--- Problem details ---
According to the film industry article, on what date and at what hours are the Goes to Cannes Speed Meetings held?

Joining the Goes to Lineup for the first time is NFDC Film Bazaar, organized by India’s National Film Development Corporation which brings five films, including the two work in progress winners at its latest Film Bazaar last November: Natesh Hegde’s “Pedro” and Ajitpal Singh’s “Fire in the Mountains.”

As a novelty this year, industry members attending presentations can organize meetings with project holders at Goes to Cannes Speed Meetings, held June 24 from 9 am to 9 pm, Cannes time.

Each event session will last two hours online: Long enough for a substantial presentation of each project. The selection ranges broadly. Directed by Zwiefka who caught attention with the IDFA-selected “The Queen of Silence,” which is co-produced and sold by Germany’s Heino Deckert, “Wika!” is a documentary feature profiling Poland’s oldest DJ who, over 80, still wants to live life to the full. How long such a life can last is another question.

“Dear Immigrants” marks the first feature from Hong Kong’s Wong Fei-pang, director of “Season of the End,” one of five parts of incendiary 2015 feature omnibus “Ten Years,” portraying the ex-colony 10 years into a highly dystopic future.

--- Data excerpt ---
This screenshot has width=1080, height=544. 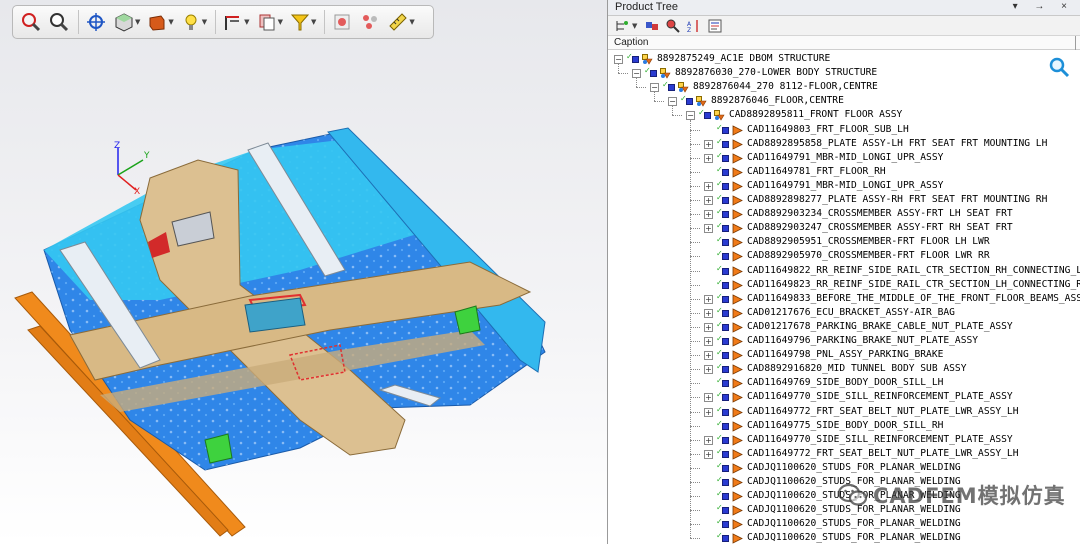 I want to click on tree-node-label: 8892876046_FLOOR,CENTRE, so click(x=778, y=101).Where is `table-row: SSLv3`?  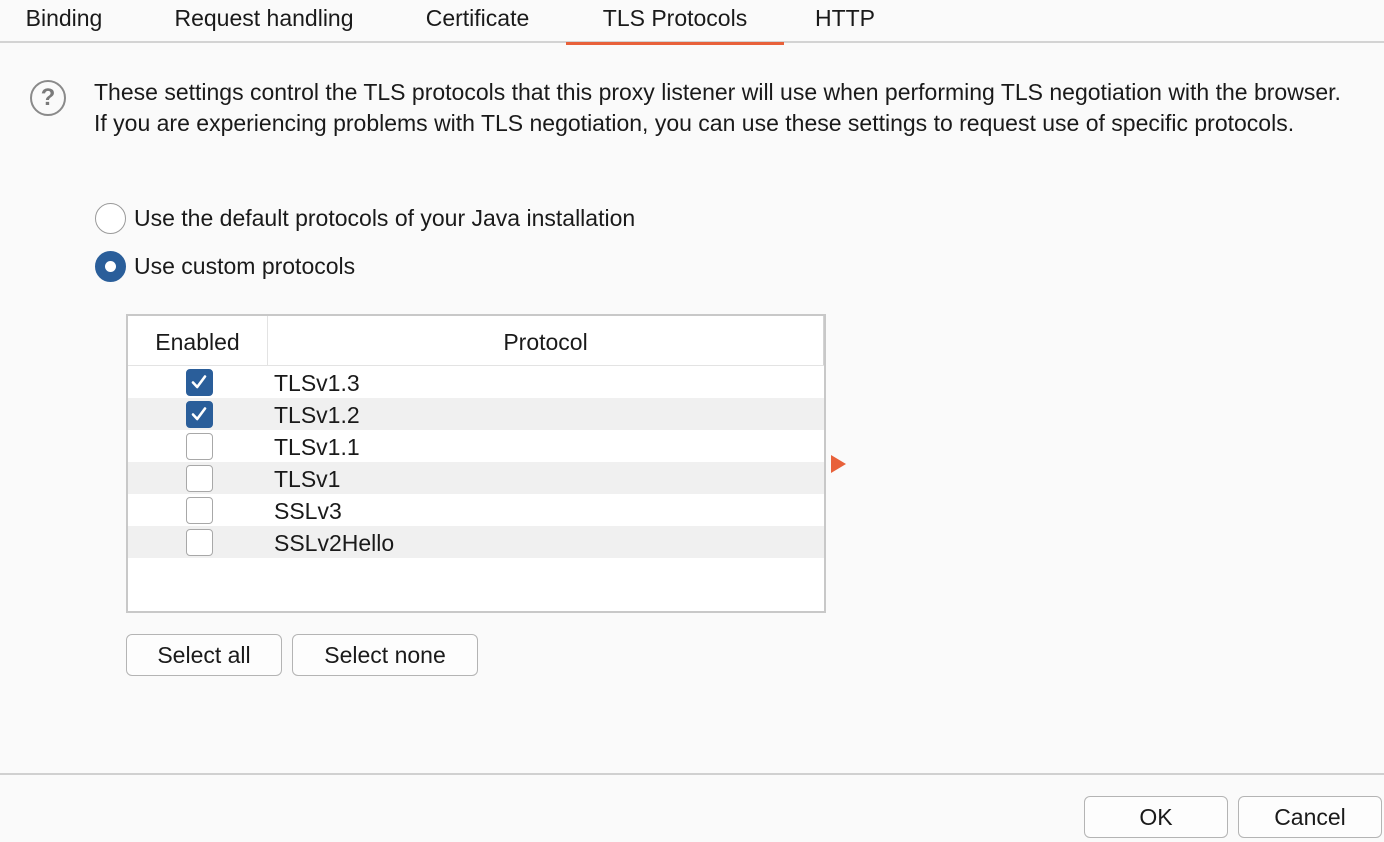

--- Completed task ---
June 24, from 9 am to 9 pm, Cannes time.